EDTF (Extended Date Time Format) - UVicLibrary/Vault GitHub Wiki
EDTF or Extended Date/Time Format is a standardized way of expressing dates/times as a text string. From the Library of Congress website:
The Extended Date/Time Format (EDTF) was created by the Library of Congress with the participation and support of the bibliographic community as well as communities with related interests. It defines features to be supported in a date/time string, features considered useful for a wide variety of applications.
At time of writing, Hyku (out of the box) does not support EDTF. We have integrated EDTF into Vault using the edtf ruby gem, created by Sylvester Keil.
For example, Vault saves dates in EDTF notation (e.g. ["1913/1921"]
) but displays them in humanized form to users (see image below). This conversion is handled by the edtf gem.
Human-readable label on a work's display page
We've also added the ability to sort works by title and date created in the following pages:
- public collection pages - example
- search results (sort results in ascending/descending order by title/date) - example
- search results within a collection - example
Dates are saved in Solr according to the ISO 8601 specification (see "Working with Dates") and can specify year, month, date, and time (UTC) for sorting and faceting purposes. Solr requires you to specify month, day, and time in its notation even if there's no month or day precision specified by the person entering the metadata.
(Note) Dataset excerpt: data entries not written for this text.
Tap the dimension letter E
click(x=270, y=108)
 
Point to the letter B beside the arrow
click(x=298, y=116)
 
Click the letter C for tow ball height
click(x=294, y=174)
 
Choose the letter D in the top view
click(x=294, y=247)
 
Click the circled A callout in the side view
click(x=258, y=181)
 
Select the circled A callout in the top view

General Principle: we sort according to the earliest possible specified date. For example, 1981
would save into Solr as 1981-01-01T00:00:00Z
, or midnight on Jan. 1, 1981.
For single dates, as opposed to date ranges or intervals, we simply copy the first value in date_created_tesim
to the year_sort_dtsi
and year_sort_dtsim
fields.
If the date is an interval, we want to sort on the earliest date in the interval by ascending/descending order. This earliest date is saved into year_sort_dtsi
. However, when we filter search results (using facets), we want to save every year in the interval into an array (see example in table below).
Note: Single quotes mean that these values are strings.
date_created_tesim is entered by a user. Based on that, Vault generates year_sort_dtsi and year_sort_dtsim when it (re)indexes a work.
Description | date_created_tesim | year_sort_dtsi | year_sort_dtsim |
---|---|---|---|
1. Two days within the same year | [ '1981-04-01/1981-05-02' ] | '1981-04-01T00:00:00Z' | [ '1981-04-01T00:00:00Z' ] |
2. Interval that straddles 2 years; no month or day precision |
[ '1981/1982' ] | '1981-01-01T00:00:00Z' | [ '1981-01-01T00:00:00Z', '1982-01-01T00:00:00Z' ] |
3. Interval that straddles 2 years with day precision | [ '1995-12-01/1996-03-30' ] | '1995-12-01T00:00:00Z' | [ '1995-12-01T00:00:00Z', '1996-03-30T00:00:00Z' ] |
4. Interval that straddles multiple years with day precision | [ '1901-02-04/1910-12-09' ] | '1901-01-01T00:00:00Z' | [ '1901-01-01T00:00:00Z', '1902-01-01T00:00:00Z', '1903-01-01T00:00:00Z'... '1910-12-09T00:00:00Z' ] |
Sorted in ascending order (oldest to newest): 4, 2, 1, 5
Sorted in descending order (newest to oldest): 5, 1, 2, 4
X's are replaced with 0 — so 19XX sorts as midnight on Jan. 1, 1900 and 195X sorts as midnight on Jan. 1, 1950.
All other notation (#, ~ , ?, % ) is ignored — so 1950% sorts as midnight on Jan. 1, 1950.
Hyku saves almost every metadata field as a multiple, i.e. an array with one or more string values (see below). However, Solr can't sort on a multiple field like tesim
. To get around this, we've modified Vault to create two new indexing fields called title_sort_ssi
, year_sort_dtsi
, and year_sort_dtsim
.
Note that these extra data fields will show up only in the Solr interface and not in the rails console.
-
controllers/catalog_controller
- Blacklight configuration for sort fields -
indexers/work_indexer
- where Vault actually creates and indexes those fields
Solr sort alphabetically on title_sort_ssi
, which is a duplicate of the first value in title_tesim
. title_sort_ssi
is a dynamic field with a single string value.
In work_indexer#generate_solr_document
:
solr_doc['title_sort_ssi'] = object.title.first unless object.title.first.nil?
First we handle the special characters and check whether date_created_tesim
is a single date or an interval.
if solr_doc['date_created_tesim']
date = Date.edtf(solr_doc['date_created_tesim'].first.gsub(/~|#/,'').gsub('X','0')) # Account for special characters; see https://github.com/UVicLibrary/Vault/issues/36
if date.class == EDTF::Interval
solr_doc['year_sort_dtsim'] = solrize(date)
solr_doc['year_sort_dtsi'] = solrize(date).first
else # date.class == Date
solr_doc['year_sort_dtsim'] = solr_string(date)
solr_doc['year_sort_dtsi'] = solr_string(date)
end
end
2 functions in work_indexer
do the heavy lifting:
-
solr_string
converts an EDTF date to a Solr-formatted datetime string. -
solrize
uses the first date of anEDTF::Interval
and creates a Solr-formatted datetime string.
# Returns formatted string with time set to midnight; e.g. Wed, 01 Jan 1913 => "1913-01-01T00:00:00Z"
# https://lucene.apache.org/solr/guide/7_7/working-with-dates.html
def solr_string(edtf_date)
date_time = edtf_date.beginning_of_day.to_s.split(" ") - ["UTC"] # => ["1913-01-01", "00:00:00"]
"#{date_time[0]}T#{date_time[1]}Z"
end